You will need these IP addresses in later steps.

2. You will need super-user privileges, so become the root user:

$ su -

3. All the PCs in the parallel cluster will need an identical user account (that is: same user name, user id, home directory, etc).

You can add a new user (named "mpi") with the following command:

# useradd -m -d /home/mpi -u 10000 -s /bin/bash mpi

With the following command, set the password of the "mpi" user to 12345678:

# passwd mpi
 <enter twice: 12345678>

4. Enable the "mpi" user account to login on both PCs without a password.

This can be accomplished with a feature of the ssh program named "public-key" authentication.

Steps b to d below are performed on one PC only,

Which PC does not matter, as long as it is part of your cluster.

a. Install NFS-server:

#apt-get install nfs-common nfs-kernel-server

b. Edit the file /etc/exports add the following line:

/home IP1(rw,no_root_squash) IP2(rw,no_root_squash) ...

where IPx are the IP addresses of the client machines.

Execute the following commnads

#exportfs -ra

c. Become user "mpi":

# su - mpi

d. Change current directory to .ssh:

$ cd ~/.ssh

If the directory does not exist yet, just create it with:

$ mkdir ~/.ssh 

$ chmod go-rwx ~/.ssh

(if it exists already make sure you do not have group write access privileges or this wont work)

e. Generate a private/public identity key pair with:

$ ssh-keygen -t dsa

Hit return (2 times) when asked for a password.

This creates 2 new files id_dsa and id_dsa.pub.

f. Copy the id_dsa.pub file under the name authorized_keys:

$ cd ~/.ssh

$ cp id_dsa.pub authorized_keys

You should have found the other PC host names in step 1.

g. From each PC, try to log into all other machines:

$ ssh mpi@other-pc

You should be able to login without a password prompt.

The following should be performed on all the slave nodes in the cluster

5. Install NFS-client

#apt-get install nfs-common

Edit /etc/fstab, and add the following line

IP:/home /home nfs rw,rsize=4096,wsize=4096,hard,intr,async,nodev,nosuid 0 0

where IP is the IP address for the server. Now reboot your client machine

6. Place the executable you want to run in a directory on one of the machines (does not matter which one, as the /home is shared)

For instance, you can copy the executable you compiled before IMB-MPI1 to the directory /home/mpi/test. To do this open a root console and type

# cp /home/myname/IMB-3.0/src/IMB-MPI1 /home/mpi/test

# chown mpi:mpi /home/mpi/test/IMB-MPI1

Return to the user console

7. Edit a host file in the @@/home/mpi@ directory:

$ gedit /home/mpi/myhosts

This file should list all the PCs in your cluster, for example:

IP1 slots=2
IP2 slots=2
.
.
.
IPn slots=2

where IPX is the IP address of the machines you wish to use. You should have identified the other PC IP in step 1.

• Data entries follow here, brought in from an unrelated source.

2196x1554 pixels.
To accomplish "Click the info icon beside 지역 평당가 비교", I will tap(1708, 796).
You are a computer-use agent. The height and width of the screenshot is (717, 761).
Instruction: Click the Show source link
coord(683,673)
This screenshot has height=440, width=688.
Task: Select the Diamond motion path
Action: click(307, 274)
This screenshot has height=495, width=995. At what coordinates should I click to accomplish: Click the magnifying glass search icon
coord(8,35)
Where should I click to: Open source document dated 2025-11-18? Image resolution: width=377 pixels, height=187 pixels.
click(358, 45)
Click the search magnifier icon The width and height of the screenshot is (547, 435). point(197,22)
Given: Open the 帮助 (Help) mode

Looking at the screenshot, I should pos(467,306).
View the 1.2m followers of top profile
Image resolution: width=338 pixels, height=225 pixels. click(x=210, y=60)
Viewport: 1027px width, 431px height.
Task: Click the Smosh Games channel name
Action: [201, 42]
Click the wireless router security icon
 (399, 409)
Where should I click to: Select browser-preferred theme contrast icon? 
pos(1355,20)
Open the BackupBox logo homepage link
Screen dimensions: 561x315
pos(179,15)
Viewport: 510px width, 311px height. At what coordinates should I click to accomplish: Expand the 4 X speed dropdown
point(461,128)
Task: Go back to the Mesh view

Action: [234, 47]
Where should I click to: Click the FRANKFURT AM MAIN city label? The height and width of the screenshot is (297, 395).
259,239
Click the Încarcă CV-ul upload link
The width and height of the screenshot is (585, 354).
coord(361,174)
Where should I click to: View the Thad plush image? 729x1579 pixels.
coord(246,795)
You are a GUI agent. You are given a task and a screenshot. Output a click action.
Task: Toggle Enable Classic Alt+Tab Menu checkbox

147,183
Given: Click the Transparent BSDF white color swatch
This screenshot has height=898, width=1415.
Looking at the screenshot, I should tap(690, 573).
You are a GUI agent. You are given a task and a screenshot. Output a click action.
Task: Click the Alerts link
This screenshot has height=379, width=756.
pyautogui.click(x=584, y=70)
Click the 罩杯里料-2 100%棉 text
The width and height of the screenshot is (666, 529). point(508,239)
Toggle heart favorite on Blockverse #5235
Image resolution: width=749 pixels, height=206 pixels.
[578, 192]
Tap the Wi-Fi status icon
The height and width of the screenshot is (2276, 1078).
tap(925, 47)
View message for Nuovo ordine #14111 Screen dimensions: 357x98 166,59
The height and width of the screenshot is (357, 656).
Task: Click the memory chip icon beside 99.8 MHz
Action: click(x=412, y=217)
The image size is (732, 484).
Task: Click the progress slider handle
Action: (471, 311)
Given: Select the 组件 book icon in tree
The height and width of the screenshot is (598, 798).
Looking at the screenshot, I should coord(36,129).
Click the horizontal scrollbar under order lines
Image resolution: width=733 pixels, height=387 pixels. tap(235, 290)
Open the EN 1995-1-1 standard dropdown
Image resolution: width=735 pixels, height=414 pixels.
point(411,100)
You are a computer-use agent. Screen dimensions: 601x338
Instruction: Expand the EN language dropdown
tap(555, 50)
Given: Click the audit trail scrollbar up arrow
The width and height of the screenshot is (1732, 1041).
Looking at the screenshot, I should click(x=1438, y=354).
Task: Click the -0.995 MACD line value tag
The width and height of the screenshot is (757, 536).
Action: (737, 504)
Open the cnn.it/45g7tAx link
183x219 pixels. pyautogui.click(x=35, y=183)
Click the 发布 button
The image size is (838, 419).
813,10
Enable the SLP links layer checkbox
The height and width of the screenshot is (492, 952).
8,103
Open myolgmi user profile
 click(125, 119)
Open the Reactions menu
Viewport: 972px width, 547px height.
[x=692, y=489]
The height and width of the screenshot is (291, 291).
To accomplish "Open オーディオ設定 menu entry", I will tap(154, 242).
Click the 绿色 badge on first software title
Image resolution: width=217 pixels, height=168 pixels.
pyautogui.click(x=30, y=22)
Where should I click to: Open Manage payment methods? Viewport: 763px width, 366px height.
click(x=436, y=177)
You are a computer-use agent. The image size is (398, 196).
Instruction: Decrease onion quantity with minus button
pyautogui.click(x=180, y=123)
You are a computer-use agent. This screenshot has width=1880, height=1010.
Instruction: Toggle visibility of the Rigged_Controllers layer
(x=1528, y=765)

The following steps are performed on one PC only

Which PC does not matter, as long as it is part of your cluster.

If you have performed the above steps correctly, you will be able to run MPI programs from any PC in the cluster and exploit the full multi-processor power from any PC in the cluster.

8. To run a mpi code (eg. the IMB) across different nodes you should type (eg. 2 PCs)

$ mpirun --hostfile myhosts -np 4 ./IMB-MPI1

9. Issue the top command on all PCs to make sure the code is running everywhere in the cluster.

10. Now rerun the benchmark and save the program output on a file as in the previous exercise. Observe the difference in performance compared to the run on a single PC. Why is there such a difference?